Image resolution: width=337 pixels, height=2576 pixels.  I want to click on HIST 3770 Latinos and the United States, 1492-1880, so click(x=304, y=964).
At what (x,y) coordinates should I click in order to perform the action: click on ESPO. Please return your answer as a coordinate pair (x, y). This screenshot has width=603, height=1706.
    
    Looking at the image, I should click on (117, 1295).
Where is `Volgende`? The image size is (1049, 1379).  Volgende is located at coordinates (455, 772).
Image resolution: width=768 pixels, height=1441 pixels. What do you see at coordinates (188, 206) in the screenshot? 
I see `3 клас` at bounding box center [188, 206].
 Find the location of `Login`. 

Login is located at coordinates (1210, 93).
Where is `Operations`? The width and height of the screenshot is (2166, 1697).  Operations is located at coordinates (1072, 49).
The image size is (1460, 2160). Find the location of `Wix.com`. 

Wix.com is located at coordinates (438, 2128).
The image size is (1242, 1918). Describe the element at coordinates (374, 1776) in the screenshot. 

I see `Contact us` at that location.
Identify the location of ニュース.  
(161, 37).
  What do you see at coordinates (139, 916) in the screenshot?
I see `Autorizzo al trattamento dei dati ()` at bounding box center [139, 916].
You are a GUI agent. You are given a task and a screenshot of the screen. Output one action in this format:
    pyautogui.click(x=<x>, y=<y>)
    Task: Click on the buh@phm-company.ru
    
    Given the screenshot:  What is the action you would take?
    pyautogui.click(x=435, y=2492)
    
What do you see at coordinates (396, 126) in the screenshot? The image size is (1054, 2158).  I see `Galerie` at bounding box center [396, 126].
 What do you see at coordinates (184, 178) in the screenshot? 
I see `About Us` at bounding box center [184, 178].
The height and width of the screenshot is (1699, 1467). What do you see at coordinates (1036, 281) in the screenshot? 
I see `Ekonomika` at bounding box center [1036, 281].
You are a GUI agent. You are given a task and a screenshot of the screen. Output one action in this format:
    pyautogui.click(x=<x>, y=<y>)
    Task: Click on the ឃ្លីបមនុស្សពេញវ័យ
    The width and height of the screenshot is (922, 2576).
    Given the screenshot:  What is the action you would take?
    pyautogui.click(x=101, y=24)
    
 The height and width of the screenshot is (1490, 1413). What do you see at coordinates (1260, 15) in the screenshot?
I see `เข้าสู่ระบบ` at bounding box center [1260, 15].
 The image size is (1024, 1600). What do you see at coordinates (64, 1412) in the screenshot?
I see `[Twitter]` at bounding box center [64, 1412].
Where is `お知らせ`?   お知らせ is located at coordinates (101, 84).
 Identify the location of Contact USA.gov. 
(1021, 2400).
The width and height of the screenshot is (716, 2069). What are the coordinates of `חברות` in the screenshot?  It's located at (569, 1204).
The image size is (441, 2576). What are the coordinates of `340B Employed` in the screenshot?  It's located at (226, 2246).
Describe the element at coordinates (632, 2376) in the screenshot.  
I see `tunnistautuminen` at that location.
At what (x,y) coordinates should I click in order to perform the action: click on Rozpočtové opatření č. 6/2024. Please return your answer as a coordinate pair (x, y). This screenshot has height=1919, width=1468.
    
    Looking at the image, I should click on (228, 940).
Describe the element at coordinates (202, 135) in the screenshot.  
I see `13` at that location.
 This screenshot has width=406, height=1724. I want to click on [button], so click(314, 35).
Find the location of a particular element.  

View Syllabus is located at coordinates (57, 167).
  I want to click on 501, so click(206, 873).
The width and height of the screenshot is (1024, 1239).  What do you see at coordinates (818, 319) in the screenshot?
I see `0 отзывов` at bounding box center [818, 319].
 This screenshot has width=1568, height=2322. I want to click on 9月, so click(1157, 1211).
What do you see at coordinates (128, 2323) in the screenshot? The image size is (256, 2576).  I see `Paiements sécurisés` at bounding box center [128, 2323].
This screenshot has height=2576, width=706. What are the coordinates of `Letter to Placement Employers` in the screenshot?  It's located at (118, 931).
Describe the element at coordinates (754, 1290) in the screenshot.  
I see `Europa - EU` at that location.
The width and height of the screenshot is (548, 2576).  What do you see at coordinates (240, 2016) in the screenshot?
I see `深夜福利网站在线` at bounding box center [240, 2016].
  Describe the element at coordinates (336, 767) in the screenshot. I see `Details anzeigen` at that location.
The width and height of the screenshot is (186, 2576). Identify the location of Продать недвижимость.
----------
Short problem => Rewrite all the rows above as a numbered list, leaving out the blank lines.

Response =>
1. Image resolution: width=337 pixels, height=2576 pixels.  I want to click on HIST 3770 Latinos and the United States, 1492-1880, so click(x=304, y=964).
2. At what (x,y) coordinates should I click in order to perform the action: click on ESPO. Please return your answer as a coordinate pair (x, y). This screenshot has width=603, height=1706.
3.     Looking at the image, I should click on (117, 1295).
4. Where is `Volgende`? The image size is (1049, 1379).  Volgende is located at coordinates (455, 772).
5. Image resolution: width=768 pixels, height=1441 pixels. What do you see at coordinates (188, 206) in the screenshot? 
6. I see `3 клас` at bounding box center [188, 206].
7.  Find the location of `Login`. 
8. Login is located at coordinates (1210, 93).
9. Where is `Operations`? The width and height of the screenshot is (2166, 1697).  Operations is located at coordinates (1072, 49).
10. The image size is (1460, 2160). Find the location of `Wix.com`. 
11. Wix.com is located at coordinates (438, 2128).
12. The image size is (1242, 1918). Describe the element at coordinates (374, 1776) in the screenshot. 
13. I see `Contact us` at that location.
14. Identify the location of ニュース.  
15. (161, 37).
16.   What do you see at coordinates (139, 916) in the screenshot?
17. I see `Autorizzo al trattamento dei dati ()` at bounding box center [139, 916].
18. You are a GUI agent. You are given a task and a screenshot of the screen. Output one action in this format:
19.     pyautogui.click(x=<x>, y=<y>)
20.     Task: Click on the buh@phm-company.ru
21.     Given the screenshot:  What is the action you would take?
22.     pyautogui.click(x=435, y=2492)
23. What do you see at coordinates (396, 126) in the screenshot? The image size is (1054, 2158).  I see `Galerie` at bounding box center [396, 126].
24.  What do you see at coordinates (184, 178) in the screenshot? 
25. I see `About Us` at bounding box center [184, 178].
26. The height and width of the screenshot is (1699, 1467). What do you see at coordinates (1036, 281) in the screenshot? 
27. I see `Ekonomika` at bounding box center [1036, 281].
28. You are a GUI agent. You are given a task and a screenshot of the screen. Output one action in this format:
29.     pyautogui.click(x=<x>, y=<y>)
30.     Task: Click on the ឃ្លីបមនុស្សពេញវ័យ
31.     The width and height of the screenshot is (922, 2576).
32.     Given the screenshot:  What is the action you would take?
33.     pyautogui.click(x=101, y=24)
34.  The height and width of the screenshot is (1490, 1413). What do you see at coordinates (1260, 15) in the screenshot?
35. I see `เข้าสู่ระบบ` at bounding box center [1260, 15].
36.  The image size is (1024, 1600). What do you see at coordinates (64, 1412) in the screenshot?
37. I see `[Twitter]` at bounding box center [64, 1412].
38. Where is `お知らせ`?   お知らせ is located at coordinates (101, 84).
39.  Identify the location of Contact USA.gov. 
40. (1021, 2400).
41. The width and height of the screenshot is (716, 2069). What are the coordinates of `חברות` in the screenshot?  It's located at (569, 1204).
42. The image size is (441, 2576). What are the coordinates of `340B Employed` in the screenshot?  It's located at (226, 2246).
43. Describe the element at coordinates (632, 2376) in the screenshot.  
44. I see `tunnistautuminen` at that location.
45. At what (x,y) coordinates should I click in order to perform the action: click on Rozpočtové opatření č. 6/2024. Please return your answer as a coordinate pair (x, y). This screenshot has height=1919, width=1468.
46.     Looking at the image, I should click on (228, 940).
47. Describe the element at coordinates (202, 135) in the screenshot.  
48. I see `13` at that location.
49.  This screenshot has width=406, height=1724. I want to click on [button], so click(314, 35).
50. Find the location of a particular element.  
51. View Syllabus is located at coordinates (57, 167).
52.   I want to click on 501, so click(206, 873).
53. The width and height of the screenshot is (1024, 1239).  What do you see at coordinates (818, 319) in the screenshot?
54. I see `0 отзывов` at bounding box center [818, 319].
55.  This screenshot has width=1568, height=2322. I want to click on 9月, so click(1157, 1211).
56. What do you see at coordinates (128, 2323) in the screenshot? The image size is (256, 2576).  I see `Paiements sécurisés` at bounding box center [128, 2323].
57. This screenshot has height=2576, width=706. What are the coordinates of `Letter to Placement Employers` in the screenshot?  It's located at (118, 931).
58. Describe the element at coordinates (754, 1290) in the screenshot.  
59. I see `Europa - EU` at that location.
60. The width and height of the screenshot is (548, 2576).  What do you see at coordinates (240, 2016) in the screenshot?
61. I see `深夜福利网站在线` at bounding box center [240, 2016].
62.   Describe the element at coordinates (336, 767) in the screenshot. I see `Details anzeigen` at that location.
63. The width and height of the screenshot is (186, 2576). Identify the location of Продать недвижимость.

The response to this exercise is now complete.